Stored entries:
● ● ● ● ● ● ●

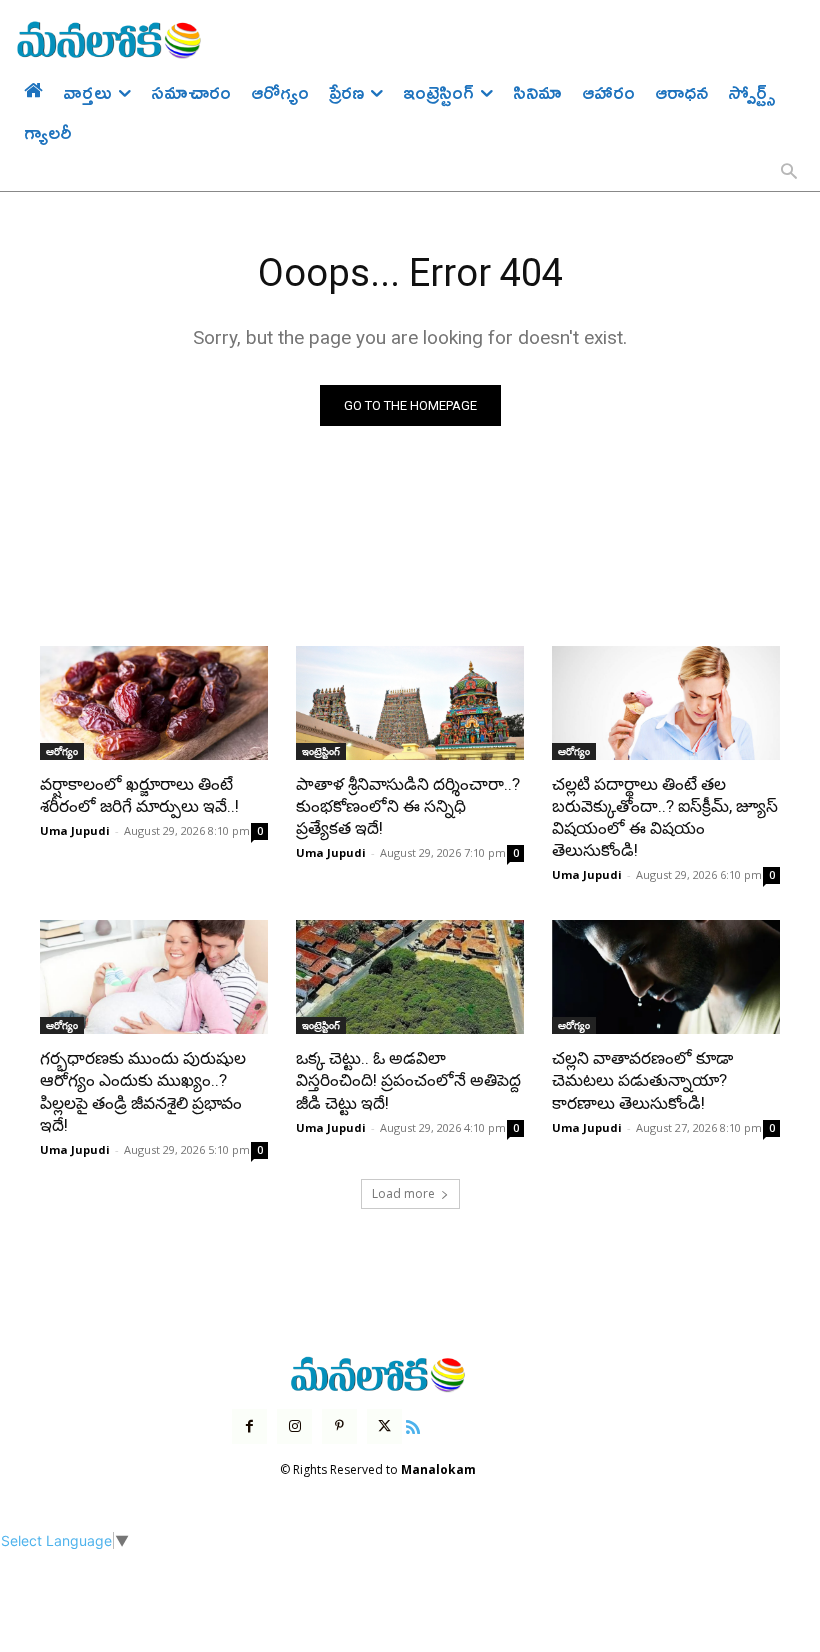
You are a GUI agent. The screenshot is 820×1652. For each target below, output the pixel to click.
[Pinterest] (339, 1426)
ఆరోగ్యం (62, 751)
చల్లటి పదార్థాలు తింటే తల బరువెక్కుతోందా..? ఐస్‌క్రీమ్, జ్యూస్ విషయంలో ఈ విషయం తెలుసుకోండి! (665, 817)
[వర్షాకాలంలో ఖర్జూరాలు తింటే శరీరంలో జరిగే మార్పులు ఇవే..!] (154, 703)
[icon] (413, 1424)
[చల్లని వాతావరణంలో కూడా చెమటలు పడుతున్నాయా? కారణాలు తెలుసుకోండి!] (666, 977)
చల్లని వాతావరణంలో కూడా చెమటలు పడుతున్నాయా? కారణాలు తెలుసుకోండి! (642, 1080)
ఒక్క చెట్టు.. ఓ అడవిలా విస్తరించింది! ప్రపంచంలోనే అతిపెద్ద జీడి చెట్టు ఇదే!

● ● ● ● ● ● ●

Transcribe all of the records above exactly; no image should appear in what you write.

[Answer to this exercise]
You are a GUI agent. The screenshot is 820×1652. For each target below, output the pixel to click.
[Pinterest] (339, 1426)
ఆరోగ్యం (62, 751)
చల్లటి పదార్థాలు తింటే తల బరువెక్కుతోందా..? ఐస్‌క్రీమ్, జ్యూస్ విషయంలో ఈ విషయం తెలుసుకోండి! (665, 817)
[వర్షాకాలంలో ఖర్జూరాలు తింటే శరీరంలో జరిగే మార్పులు ఇవే..!] (154, 703)
[icon] (413, 1424)
[చల్లని వాతావరణంలో కూడా చెమటలు పడుతున్నాయా? కారణాలు తెలుసుకోండి!] (666, 977)
చల్లని వాతావరణంలో కూడా చెమటలు పడుతున్నాయా? కారణాలు తెలుసుకోండి! (642, 1080)
ఒక్క చెట్టు.. ఓ అడవిలా విస్తరించింది! ప్రపంచంలోనే అతిపెద్ద జీడి చెట్టు ఇదే!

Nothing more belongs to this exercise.